Requirement: From the parameter documentation below, list every parameter that is given a numeric range, together with that range.

Reading passage:
━━━━━━━━
This function streams the output. If you do not want to stream the output, use `experimental_generateText` instead.

@param model - The language model to use.
@param tools - The tools that the model can call. The model needs to support calling tools.

@param system - A system message that will be part of the prompt.
@param prompt - A simple text prompt. You can either use `prompt` or `messages` but not both.
@param messages - A list of messages. You can either use `prompt` or `messages` but not both.

@param maxTokens - Maximum number of tokens to generate.
@param temperature - Temperature setting.
This is a number between 0 (almost no randomness) and 1 (very random).
It is recommended to set either `temperature` or `topP`, but not both.
@param topP - Nucleus sampling. This is a number between 0 and 1.
E.g. 0.1 would mean that only tokens with the top 10% probability mass are considered.
It is recommended to set either `temperature` or `topP`, but not both.
@param presencePenalty - Presence penalty setting.
It affects the likelihood of the model to repeat information that is already in the prompt.
The presence penalty is a number between -1 (increase repetition) and 1 (maximum penalty, decrease repetition).
0 means no penalty.
@param frequencyPenalty - Frequency penalty setting.
It affects the likelihood of the model to repeatedly use the same words or phrases.
The frequency penalty is a number between -1 (increase repetition) and 1 (maximum penalty, decrease repetition).
━━━━━━━━
Given data:
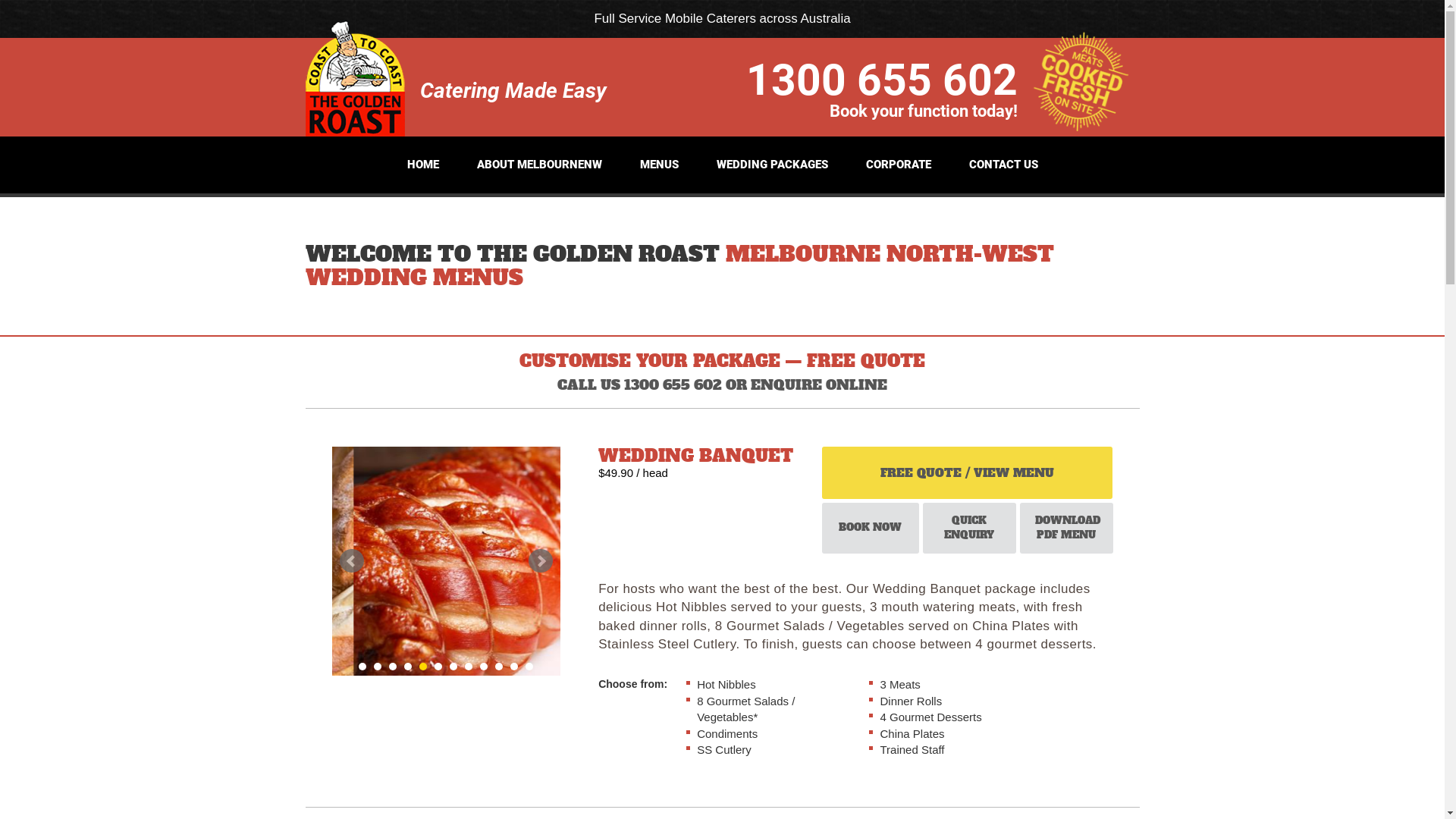 The width and height of the screenshot is (1456, 819). What do you see at coordinates (362, 666) in the screenshot?
I see `'1'` at bounding box center [362, 666]. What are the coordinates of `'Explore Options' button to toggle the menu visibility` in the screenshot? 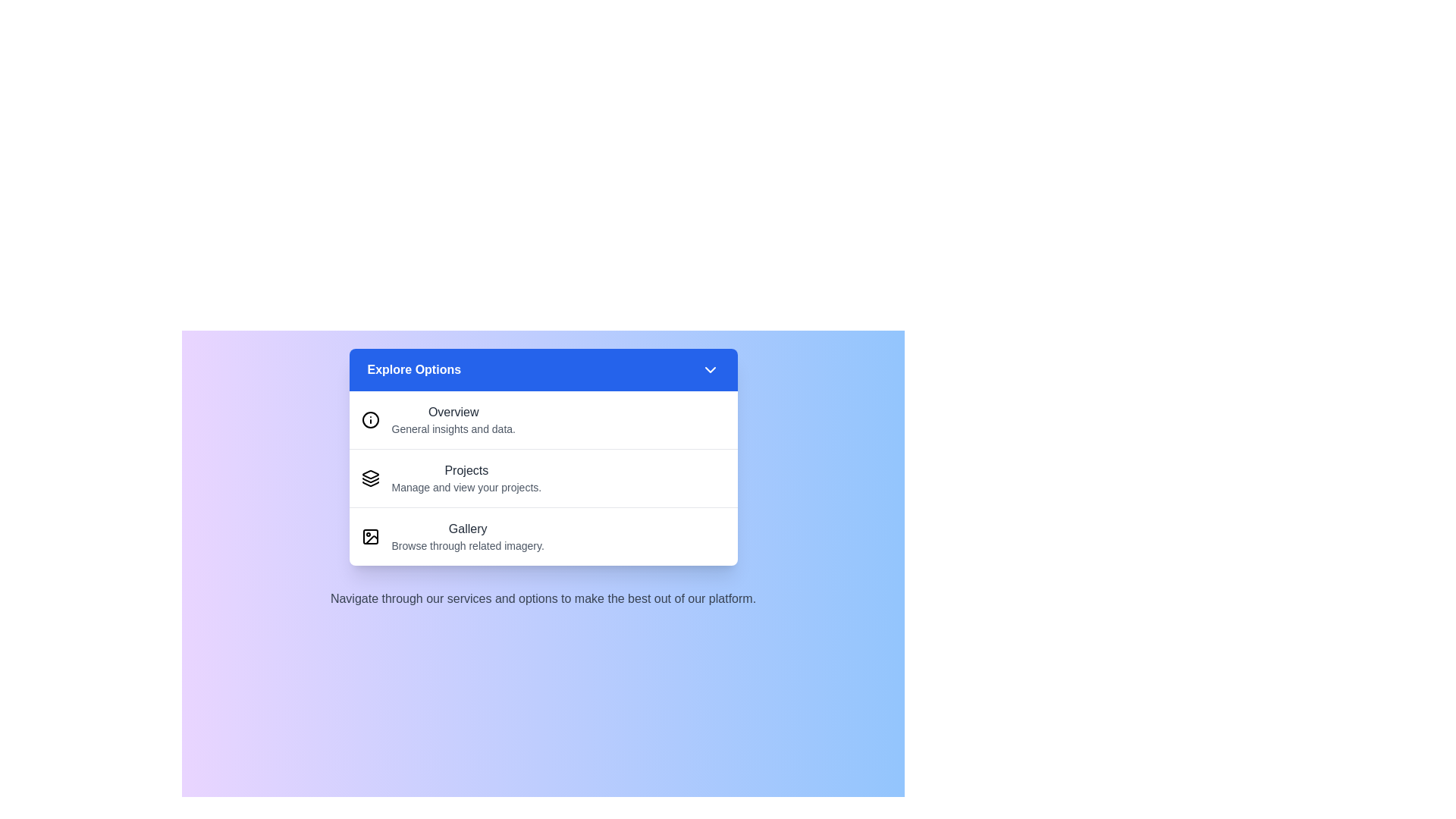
━━━━━━━━
Exercise solution:
- temperature: between 0 and 1
- topP: between 0 and 1
- presencePenalty: between -1 and 1
- frequencyPenalty: between -1 and 1